Lo ha dichiarato Massimo Artusi, vice presidente di Federauto, con delega ai Trucks&Van, commentando la cancellazione del voto dall’ordine del giorno del Consiglio europeo.

«La decisione, tuttavia», ha ricordato Artusi, «è soltanto rinviata. Il che vuol dire che nulla è ancora definitivamente deciso e che il pragmatismo che è emerso negli ultimi giorni - per l’apprezzabile impegno del Governo italiano – non ha ancora finito di misurarsi con una posizione ideologica mono-tecnologica che finora sembrava procedere con il vento in poppa.».

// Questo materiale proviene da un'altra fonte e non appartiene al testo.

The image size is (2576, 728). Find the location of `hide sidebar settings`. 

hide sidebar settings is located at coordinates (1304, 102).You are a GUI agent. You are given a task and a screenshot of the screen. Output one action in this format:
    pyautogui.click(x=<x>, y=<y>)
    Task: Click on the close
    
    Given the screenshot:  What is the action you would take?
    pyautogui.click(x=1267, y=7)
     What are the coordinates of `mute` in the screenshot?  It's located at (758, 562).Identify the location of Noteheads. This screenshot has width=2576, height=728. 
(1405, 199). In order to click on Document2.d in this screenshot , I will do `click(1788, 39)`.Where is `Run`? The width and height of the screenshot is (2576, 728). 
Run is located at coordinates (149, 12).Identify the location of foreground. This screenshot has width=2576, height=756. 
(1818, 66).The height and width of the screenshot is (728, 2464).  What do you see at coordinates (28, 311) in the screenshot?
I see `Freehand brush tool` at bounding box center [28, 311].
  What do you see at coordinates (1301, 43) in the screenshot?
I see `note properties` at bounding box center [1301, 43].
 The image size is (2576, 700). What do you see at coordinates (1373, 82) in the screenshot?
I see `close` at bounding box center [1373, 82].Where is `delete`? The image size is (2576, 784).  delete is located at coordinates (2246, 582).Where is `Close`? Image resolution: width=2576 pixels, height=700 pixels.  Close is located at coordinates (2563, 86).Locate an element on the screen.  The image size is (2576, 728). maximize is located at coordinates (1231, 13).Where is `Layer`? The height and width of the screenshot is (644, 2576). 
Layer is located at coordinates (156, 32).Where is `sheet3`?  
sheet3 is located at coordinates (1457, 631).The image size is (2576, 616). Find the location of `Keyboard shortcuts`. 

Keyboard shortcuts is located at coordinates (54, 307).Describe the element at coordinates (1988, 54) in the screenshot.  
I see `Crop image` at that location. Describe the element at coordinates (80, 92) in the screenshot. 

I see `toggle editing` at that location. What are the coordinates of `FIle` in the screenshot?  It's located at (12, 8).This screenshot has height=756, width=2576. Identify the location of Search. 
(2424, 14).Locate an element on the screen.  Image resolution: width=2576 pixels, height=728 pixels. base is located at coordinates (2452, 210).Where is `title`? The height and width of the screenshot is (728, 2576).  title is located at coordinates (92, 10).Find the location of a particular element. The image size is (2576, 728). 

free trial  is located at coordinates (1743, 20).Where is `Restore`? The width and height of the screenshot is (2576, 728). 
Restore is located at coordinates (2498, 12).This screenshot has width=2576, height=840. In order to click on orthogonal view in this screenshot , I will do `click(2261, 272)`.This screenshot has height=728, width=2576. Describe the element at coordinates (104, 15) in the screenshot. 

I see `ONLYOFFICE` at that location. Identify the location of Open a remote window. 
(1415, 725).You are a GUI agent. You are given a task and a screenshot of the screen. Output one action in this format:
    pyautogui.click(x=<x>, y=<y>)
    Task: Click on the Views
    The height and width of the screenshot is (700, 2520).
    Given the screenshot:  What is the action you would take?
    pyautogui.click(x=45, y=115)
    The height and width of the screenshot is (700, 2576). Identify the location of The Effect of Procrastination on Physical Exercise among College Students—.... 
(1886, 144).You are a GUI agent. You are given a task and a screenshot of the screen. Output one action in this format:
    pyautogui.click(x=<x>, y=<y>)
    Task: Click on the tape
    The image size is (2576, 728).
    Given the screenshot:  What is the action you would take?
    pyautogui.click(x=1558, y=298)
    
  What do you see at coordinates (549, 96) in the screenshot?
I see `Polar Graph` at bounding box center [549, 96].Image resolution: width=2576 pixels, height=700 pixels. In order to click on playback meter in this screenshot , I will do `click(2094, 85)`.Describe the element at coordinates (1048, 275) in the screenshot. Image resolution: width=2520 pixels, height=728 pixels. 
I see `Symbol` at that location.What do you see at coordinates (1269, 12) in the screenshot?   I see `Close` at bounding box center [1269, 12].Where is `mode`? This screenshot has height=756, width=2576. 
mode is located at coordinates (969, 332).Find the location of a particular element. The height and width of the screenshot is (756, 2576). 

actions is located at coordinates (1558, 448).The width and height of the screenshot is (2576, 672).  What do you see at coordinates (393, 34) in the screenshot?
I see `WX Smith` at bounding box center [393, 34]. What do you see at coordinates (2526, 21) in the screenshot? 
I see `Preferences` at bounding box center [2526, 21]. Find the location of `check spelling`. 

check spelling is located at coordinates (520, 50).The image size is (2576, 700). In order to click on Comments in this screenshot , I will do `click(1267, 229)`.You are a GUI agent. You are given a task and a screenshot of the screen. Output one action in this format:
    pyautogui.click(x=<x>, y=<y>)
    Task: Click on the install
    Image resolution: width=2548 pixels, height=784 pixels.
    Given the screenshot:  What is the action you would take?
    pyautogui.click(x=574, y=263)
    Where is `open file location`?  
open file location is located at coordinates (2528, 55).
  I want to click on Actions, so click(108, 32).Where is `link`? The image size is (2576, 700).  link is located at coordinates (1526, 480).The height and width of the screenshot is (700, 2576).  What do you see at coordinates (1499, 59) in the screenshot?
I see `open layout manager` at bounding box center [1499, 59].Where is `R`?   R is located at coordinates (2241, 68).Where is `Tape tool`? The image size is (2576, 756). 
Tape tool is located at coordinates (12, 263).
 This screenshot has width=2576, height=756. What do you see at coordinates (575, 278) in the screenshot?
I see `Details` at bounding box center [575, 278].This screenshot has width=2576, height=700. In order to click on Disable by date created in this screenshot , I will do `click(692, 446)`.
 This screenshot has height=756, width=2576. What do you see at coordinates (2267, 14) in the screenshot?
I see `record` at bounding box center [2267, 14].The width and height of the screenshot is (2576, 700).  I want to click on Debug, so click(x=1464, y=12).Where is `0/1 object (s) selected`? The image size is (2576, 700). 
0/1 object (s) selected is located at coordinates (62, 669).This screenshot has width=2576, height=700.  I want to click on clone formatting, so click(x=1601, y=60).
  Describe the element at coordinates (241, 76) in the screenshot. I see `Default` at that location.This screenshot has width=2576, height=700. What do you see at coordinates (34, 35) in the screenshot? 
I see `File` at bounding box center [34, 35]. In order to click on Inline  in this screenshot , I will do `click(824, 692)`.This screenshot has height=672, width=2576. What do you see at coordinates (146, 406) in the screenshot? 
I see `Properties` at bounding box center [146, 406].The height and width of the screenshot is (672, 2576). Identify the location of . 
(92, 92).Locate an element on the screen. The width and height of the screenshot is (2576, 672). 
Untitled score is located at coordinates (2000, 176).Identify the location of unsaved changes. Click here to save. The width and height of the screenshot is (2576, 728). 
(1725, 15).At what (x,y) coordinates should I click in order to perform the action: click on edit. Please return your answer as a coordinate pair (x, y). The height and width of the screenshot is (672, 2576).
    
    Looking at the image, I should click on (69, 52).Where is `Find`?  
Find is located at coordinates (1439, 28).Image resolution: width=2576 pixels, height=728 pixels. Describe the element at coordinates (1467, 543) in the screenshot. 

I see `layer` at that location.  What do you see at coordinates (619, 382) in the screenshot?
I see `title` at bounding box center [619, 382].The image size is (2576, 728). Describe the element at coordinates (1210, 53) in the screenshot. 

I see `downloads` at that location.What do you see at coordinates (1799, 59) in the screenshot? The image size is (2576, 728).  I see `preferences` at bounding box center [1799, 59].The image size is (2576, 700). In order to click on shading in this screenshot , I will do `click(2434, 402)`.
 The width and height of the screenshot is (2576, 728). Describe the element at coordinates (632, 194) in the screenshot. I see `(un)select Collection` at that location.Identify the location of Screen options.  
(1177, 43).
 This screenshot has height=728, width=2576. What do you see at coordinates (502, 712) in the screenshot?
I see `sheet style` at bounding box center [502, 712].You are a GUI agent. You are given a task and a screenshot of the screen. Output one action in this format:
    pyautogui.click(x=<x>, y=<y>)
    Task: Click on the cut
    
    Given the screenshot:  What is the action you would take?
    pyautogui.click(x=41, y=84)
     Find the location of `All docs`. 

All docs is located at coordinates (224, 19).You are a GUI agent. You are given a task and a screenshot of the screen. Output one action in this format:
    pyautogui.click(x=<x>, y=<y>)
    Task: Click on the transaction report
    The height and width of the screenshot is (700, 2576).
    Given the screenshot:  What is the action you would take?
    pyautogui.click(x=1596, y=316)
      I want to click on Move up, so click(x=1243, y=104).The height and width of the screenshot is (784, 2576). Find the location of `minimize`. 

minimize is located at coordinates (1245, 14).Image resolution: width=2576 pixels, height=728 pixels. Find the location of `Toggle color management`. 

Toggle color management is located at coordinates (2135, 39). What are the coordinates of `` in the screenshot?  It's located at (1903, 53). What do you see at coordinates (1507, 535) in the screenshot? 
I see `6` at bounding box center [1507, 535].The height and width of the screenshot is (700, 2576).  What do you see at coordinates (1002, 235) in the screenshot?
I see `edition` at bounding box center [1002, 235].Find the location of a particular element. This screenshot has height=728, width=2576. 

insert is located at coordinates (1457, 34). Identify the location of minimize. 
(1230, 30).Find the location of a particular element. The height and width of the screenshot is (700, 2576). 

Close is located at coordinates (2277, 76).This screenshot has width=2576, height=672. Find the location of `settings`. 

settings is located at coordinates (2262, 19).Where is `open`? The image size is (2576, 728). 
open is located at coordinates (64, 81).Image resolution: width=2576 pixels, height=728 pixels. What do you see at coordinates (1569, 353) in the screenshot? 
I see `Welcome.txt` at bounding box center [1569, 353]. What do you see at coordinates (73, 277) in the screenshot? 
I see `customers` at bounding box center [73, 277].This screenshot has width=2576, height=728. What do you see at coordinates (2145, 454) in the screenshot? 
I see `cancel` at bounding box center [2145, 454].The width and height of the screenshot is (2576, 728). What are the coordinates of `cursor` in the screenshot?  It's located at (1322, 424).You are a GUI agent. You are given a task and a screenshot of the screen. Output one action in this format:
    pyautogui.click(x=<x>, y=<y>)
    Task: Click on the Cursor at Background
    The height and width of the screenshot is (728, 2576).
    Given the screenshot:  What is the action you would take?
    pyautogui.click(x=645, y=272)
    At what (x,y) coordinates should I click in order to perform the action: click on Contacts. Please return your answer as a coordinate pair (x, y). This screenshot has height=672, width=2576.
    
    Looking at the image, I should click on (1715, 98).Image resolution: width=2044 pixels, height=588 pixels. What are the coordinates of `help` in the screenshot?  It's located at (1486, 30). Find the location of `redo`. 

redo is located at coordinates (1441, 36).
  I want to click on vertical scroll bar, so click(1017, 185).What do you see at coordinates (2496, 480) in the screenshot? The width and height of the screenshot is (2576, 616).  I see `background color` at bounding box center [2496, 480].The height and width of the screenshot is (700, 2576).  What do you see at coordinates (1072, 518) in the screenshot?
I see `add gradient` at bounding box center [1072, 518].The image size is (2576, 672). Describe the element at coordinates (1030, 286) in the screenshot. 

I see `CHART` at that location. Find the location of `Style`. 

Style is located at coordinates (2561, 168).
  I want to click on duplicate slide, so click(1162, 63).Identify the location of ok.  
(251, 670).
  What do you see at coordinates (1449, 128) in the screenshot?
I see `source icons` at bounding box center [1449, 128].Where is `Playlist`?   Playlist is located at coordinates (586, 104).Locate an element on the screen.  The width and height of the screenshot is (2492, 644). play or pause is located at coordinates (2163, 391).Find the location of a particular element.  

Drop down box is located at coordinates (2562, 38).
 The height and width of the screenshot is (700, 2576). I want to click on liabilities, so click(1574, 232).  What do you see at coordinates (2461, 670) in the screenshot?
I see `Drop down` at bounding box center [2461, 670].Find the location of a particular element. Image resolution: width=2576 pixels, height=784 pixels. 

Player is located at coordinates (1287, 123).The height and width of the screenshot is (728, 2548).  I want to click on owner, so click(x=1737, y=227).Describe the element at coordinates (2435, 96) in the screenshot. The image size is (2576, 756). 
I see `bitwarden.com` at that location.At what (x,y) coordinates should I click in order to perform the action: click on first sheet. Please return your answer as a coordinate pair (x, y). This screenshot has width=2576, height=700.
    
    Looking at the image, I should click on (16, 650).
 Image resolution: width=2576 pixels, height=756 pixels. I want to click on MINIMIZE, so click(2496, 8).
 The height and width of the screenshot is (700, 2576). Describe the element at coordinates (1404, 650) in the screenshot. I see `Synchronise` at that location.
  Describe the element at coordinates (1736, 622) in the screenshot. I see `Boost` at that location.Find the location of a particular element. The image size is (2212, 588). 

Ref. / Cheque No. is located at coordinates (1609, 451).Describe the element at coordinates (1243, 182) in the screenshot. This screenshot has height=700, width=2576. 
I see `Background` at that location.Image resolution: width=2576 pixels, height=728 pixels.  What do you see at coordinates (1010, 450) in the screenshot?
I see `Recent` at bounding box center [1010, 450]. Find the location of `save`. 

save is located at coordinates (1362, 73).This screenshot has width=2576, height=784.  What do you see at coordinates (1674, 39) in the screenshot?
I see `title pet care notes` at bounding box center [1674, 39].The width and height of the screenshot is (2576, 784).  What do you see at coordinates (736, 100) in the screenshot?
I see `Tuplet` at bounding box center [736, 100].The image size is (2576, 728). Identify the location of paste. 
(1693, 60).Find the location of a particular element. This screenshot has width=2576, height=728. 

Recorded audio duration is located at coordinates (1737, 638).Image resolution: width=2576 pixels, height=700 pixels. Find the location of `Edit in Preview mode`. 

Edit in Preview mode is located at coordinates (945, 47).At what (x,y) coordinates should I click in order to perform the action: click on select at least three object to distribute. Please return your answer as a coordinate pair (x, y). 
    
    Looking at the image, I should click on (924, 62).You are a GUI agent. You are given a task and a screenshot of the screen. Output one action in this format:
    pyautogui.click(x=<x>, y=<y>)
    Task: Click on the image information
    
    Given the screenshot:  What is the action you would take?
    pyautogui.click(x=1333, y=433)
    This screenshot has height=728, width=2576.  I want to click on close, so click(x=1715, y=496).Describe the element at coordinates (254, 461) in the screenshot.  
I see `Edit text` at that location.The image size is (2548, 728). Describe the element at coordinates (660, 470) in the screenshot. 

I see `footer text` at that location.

«Colpisce in queste reazioni», ha continuato il vice presidente di Federauto, «la sostanziale assenza, tra le motivazioni a sostegno del ’solo elettrico’, di argomentazioni sull’effettiva efficacia degli obiettivi per la decarbonizzazione, l’uso di assiomi tutt’altro che dimostrati e il richiamo a paure e rischi al fine di evitare la discussione e non di approfondire la materia. Il focus viene posto solo su questioni di metodo, ossia che ormai l’industria ha fatto la propria parte, investendo su questa tecnologia e che quindi ora l’Unione Europea e gli Stati membri devono fare la loro, fissando scadenze più “sfidanti” possibili e definendo sostanziosi sostegni pubblici per gli investimenti in infrastrutture per le ricariche e in acquisto dei veicoli elettrici. Magari prevedendo un massiccio piano di investimenti come quello varato negli Usa da John Biden (peraltro tacciato di protezionismo dai produttori europei di automobili, ma anche di quelli giapponesi e sudcoreani)».

«Ma l’Europa non sono gli Stati Uniti», ha sottolineato Artusi «e lo stiamo vedendo proprio in questi giorni con la riscoperta - quasi improvvisa - della praticabilità di sistemi di alimentazione a impronta carbonica neutra (se non in alcuni casi addirittura a saldo favorevole), come i biocarburanti, il biometano e gli e-fuel, sui quali sono proprio, rispettivamente, l’Italia e la Germania ad aver concentrato i loro investimenti, non essendo invasivi né sulla catena di produzione e di distribuzione delle fonti di alimentazione né sul sistema produttivo».